Unlike the northeast, where jihadist groups want to build a caliphate and offer a direct ideological challenge to the federal government, the bandits in the northwest have no political programme or ambition. Although a few warlords semi-flirt with the jihadists (who are eager to expand their footprint) in the hope of acquiring military skills, their lack of even basic Islamic knowledge and brazen criminality leaves little room for formal alliances.
Meanwhile, the Zamfara state government’s response to the banditry has ricocheted between resistance and compromise. After initially backing the Hausa vigilantes – even though their identity-driven violence contributed to the instability – it then performed a U-turn in 2016 in favour of negotiations, trading cash for guns and offering amnesties to bandits who accepted peace.

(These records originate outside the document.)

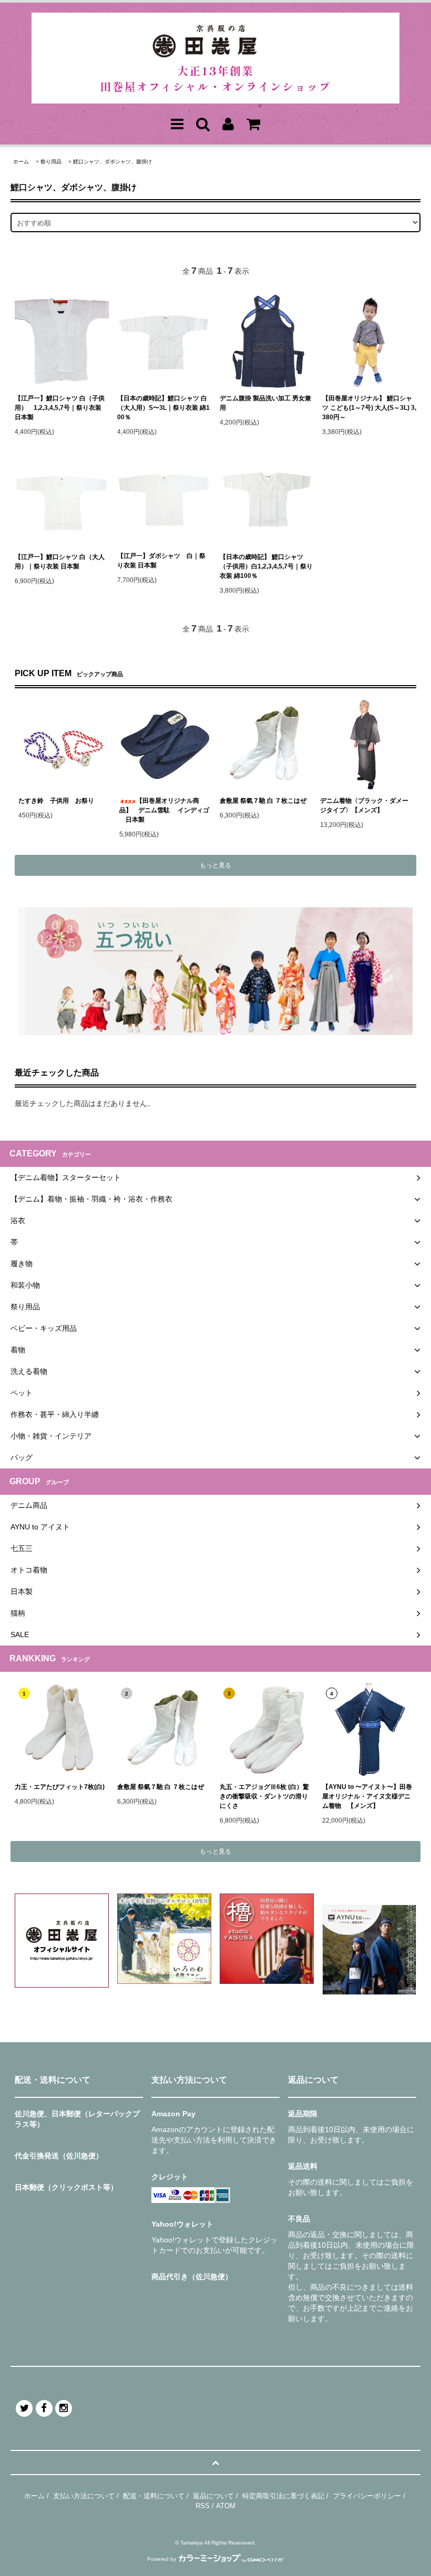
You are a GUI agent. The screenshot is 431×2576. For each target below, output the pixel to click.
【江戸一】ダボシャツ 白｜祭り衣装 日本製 (161, 560)
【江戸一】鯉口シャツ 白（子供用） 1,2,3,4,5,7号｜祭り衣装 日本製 (60, 408)
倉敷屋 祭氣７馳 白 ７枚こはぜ (263, 800)
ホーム (21, 161)
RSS (203, 2506)
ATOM (225, 2506)
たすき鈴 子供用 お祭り (56, 800)
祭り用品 (50, 161)
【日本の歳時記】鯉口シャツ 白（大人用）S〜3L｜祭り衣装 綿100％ (163, 408)
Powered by (161, 2559)
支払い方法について (84, 2496)
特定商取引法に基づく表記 (283, 2496)
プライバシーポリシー (367, 2496)
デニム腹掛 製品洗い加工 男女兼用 (265, 403)
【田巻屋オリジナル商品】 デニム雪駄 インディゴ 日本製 (164, 810)
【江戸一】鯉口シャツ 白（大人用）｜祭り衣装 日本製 (60, 561)
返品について (213, 2496)
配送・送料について (153, 2496)
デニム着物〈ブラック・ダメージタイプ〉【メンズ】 (364, 805)
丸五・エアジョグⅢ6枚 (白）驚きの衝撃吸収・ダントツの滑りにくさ (264, 1796)
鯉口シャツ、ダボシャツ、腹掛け (112, 161)
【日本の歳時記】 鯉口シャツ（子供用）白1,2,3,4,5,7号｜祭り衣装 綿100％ (266, 566)
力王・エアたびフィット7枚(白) (60, 1787)
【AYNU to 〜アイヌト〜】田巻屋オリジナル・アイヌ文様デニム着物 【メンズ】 (367, 1796)
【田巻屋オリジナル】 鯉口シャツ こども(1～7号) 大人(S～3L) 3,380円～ (369, 408)
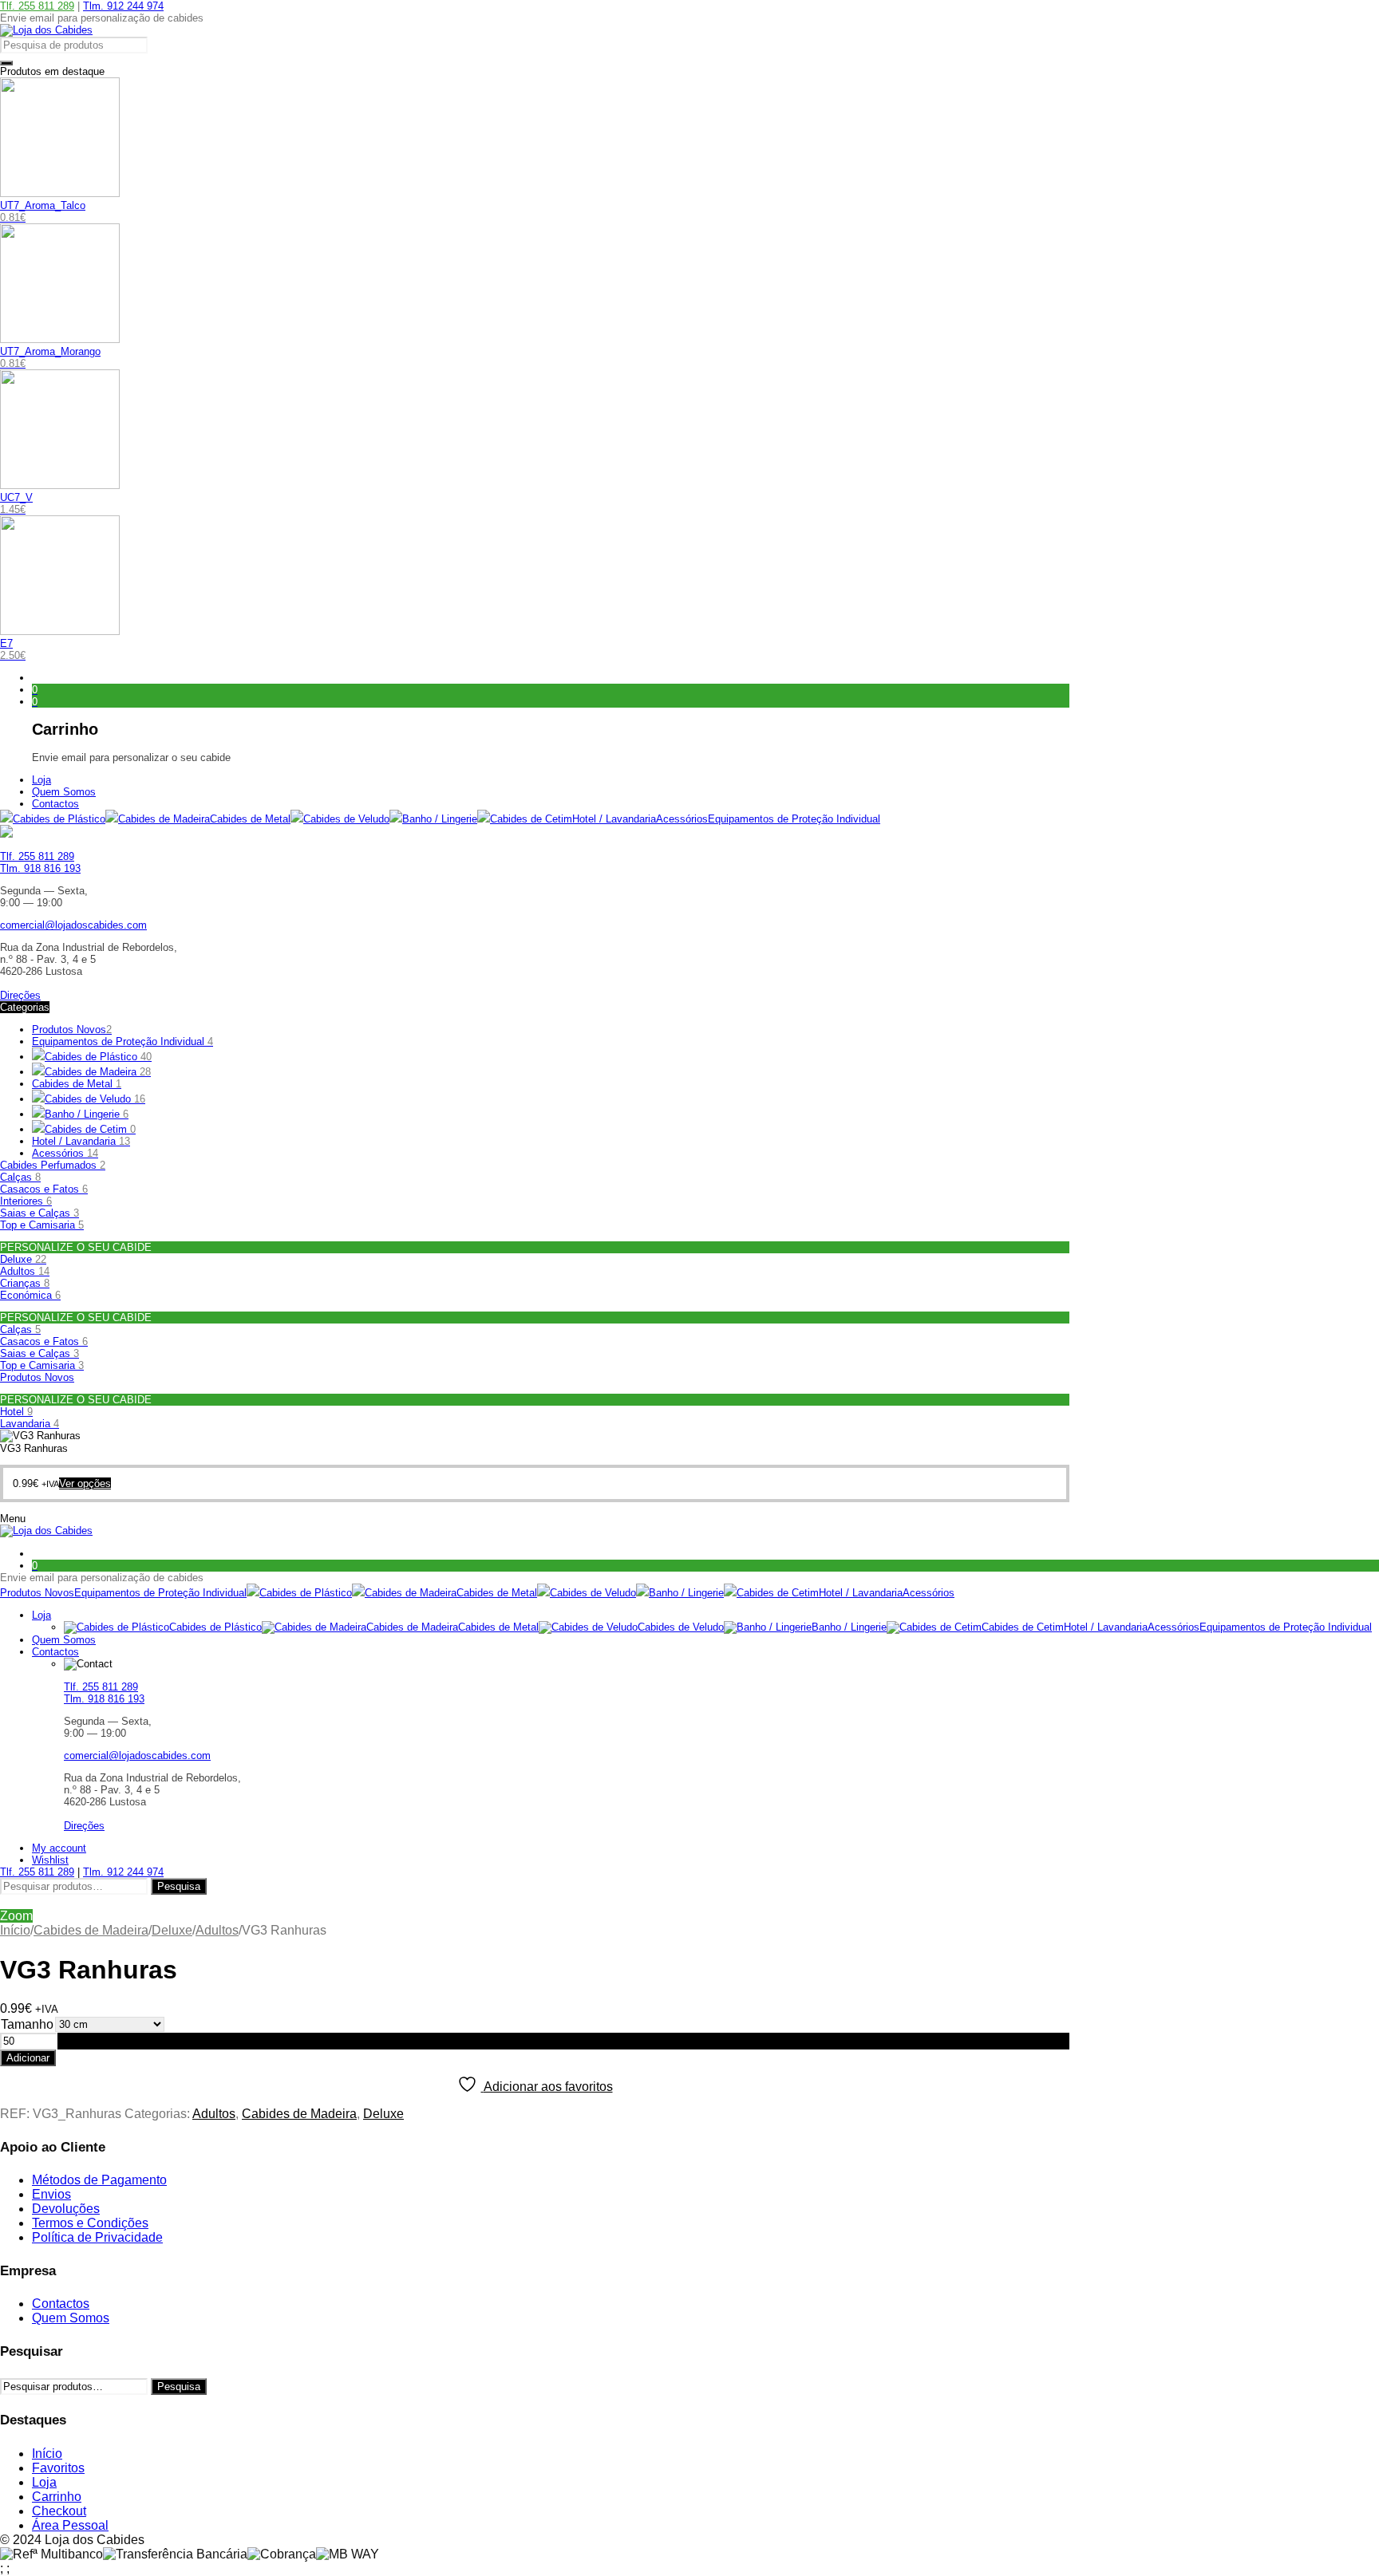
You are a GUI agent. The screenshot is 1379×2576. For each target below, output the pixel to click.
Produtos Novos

The truce lasted for only two years.
In 2020, a new administration tried again. This time it swapped cows for guns, and promised development programmes for Fulani pastoralists. It also banned the Yan Sakai.

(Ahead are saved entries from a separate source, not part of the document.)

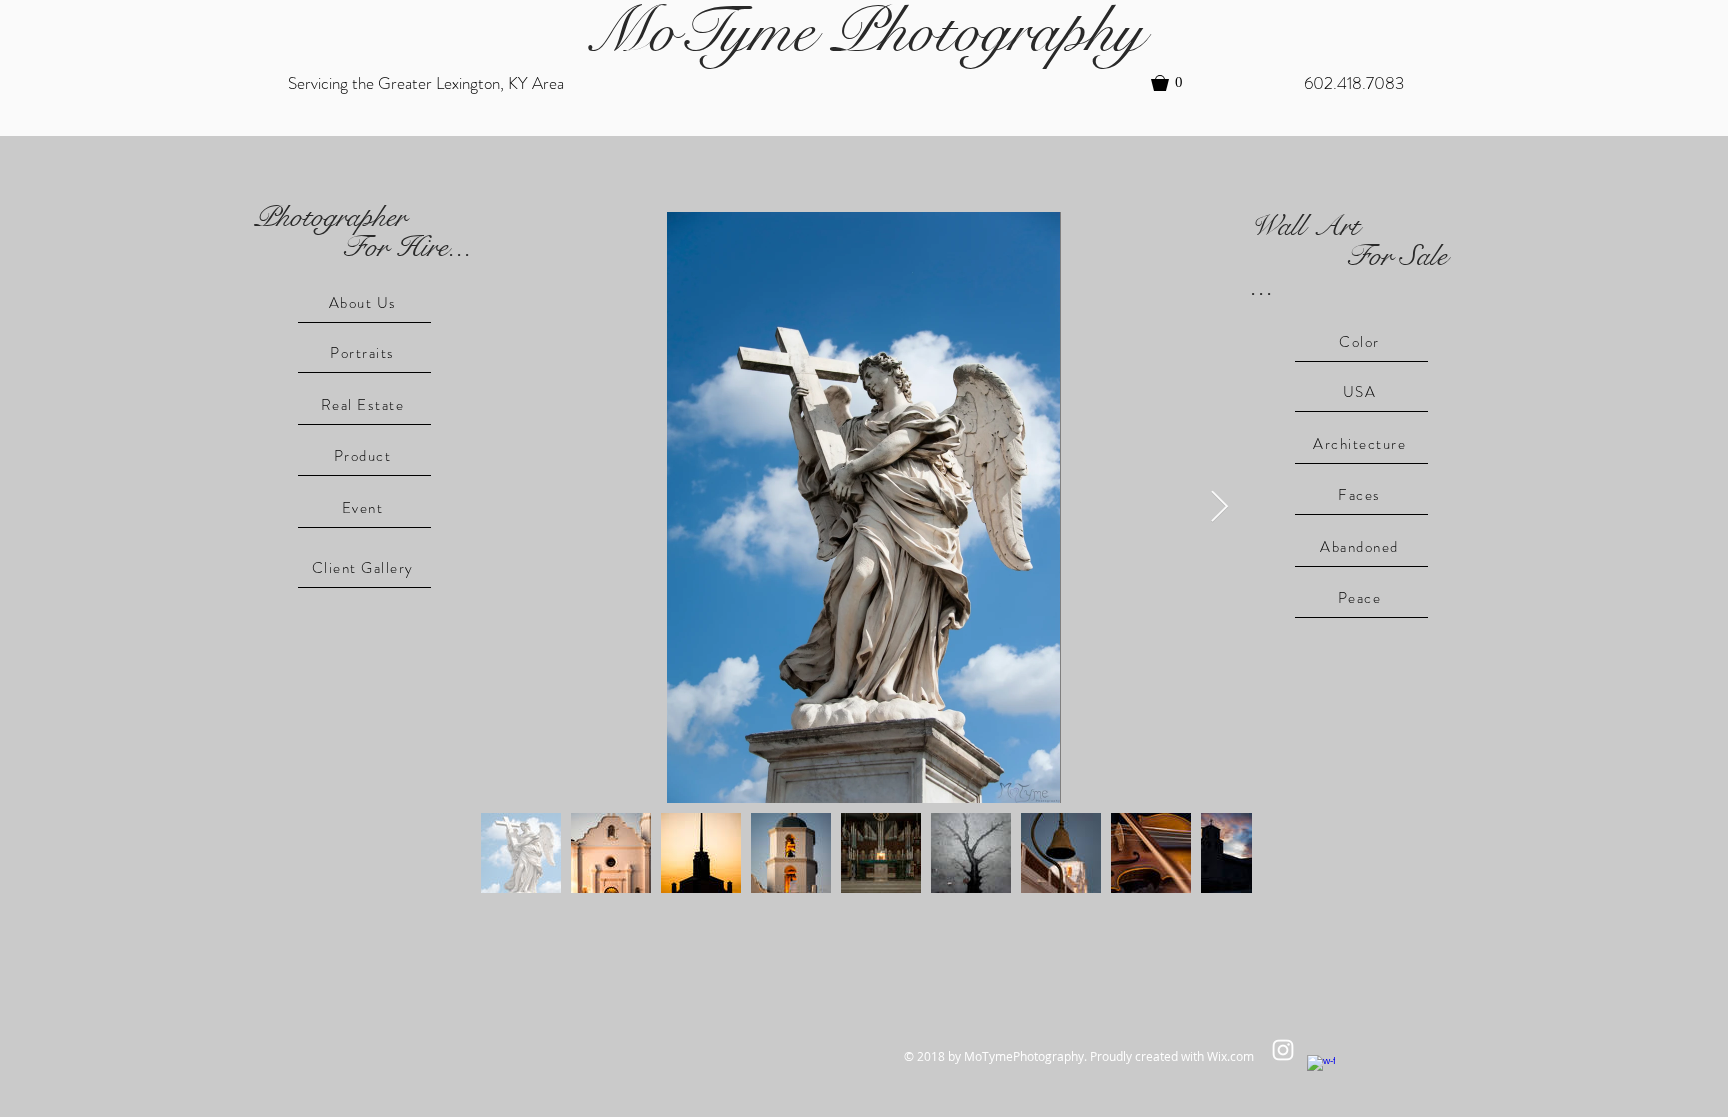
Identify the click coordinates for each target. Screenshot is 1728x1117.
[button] (1176, 83)
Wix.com (1230, 1056)
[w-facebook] (1321, 1069)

But there was no unified “bandit command” to negotiate with, nor was there a framework through which to implement the peace. The individual deals that were struck couldn’t bridge the mutual mistrust between both sides and, as the violence ratcheted up once more, the government called off the talks.
Northwestern state governors – previously divided over the wisdom of negotiations – have since tried a tougher, coordinated approach. A three-month telecoms blackout was imposed in 2021. Restrictions were also introduced on fuel sales and commercial markets to try and choke bandit mobility and financing. It worked for a while, until the bandits adapted, but it also caused extreme hardship for ordinary people.
Stick or carrot – neither has been successful. Yusuf Anka, a Zamfara-based researcher and analyst who made an award-winning film for the BBC on banditry, argues that the reason for the failure is that neither strategy has been systematically applied.
“Dialogue has never really taken place,” he told The New Humanitarian. “There have been amnesties and money dished out, which the bandits use to buy more weapons. But there has never been real dialogue where all sides (Hausa and Fulani) talk about their grievances and work to solve them.”
An adviser to the state government, who asked not to be named, pointed out that the local authorities lack the capacity to run such a complex peacebuilding programme. “There needs to be a working public service system, which we don’t have,” he said. Technical help from the federal government would be crucial, but that would “take a lot of lobbying”, and Abuja has steadfastly avoided spending any political capital on a distant crisis, he added.
A military strategy on its own doesn’t solve core political problems either. According to Anka, it would probably splinter the bandits, leading to even greater chaos, while the scale of the deployment needed would also strain an already overstretched military: “Once you start, you would need the army in every village to make sure the bandits can’t attack the people.”
For Anka, without any clearly mapped out alternatives, people are simply having to learn to accept the status quo: “The truth is, everybody is just tired. The state government is finding a way to live with [the bandits], to placate them so they are less violent; locals are making their own arrangements. That’s how it’s going to be for the foreseeable future.”
The names of this family have been changed for security reasons.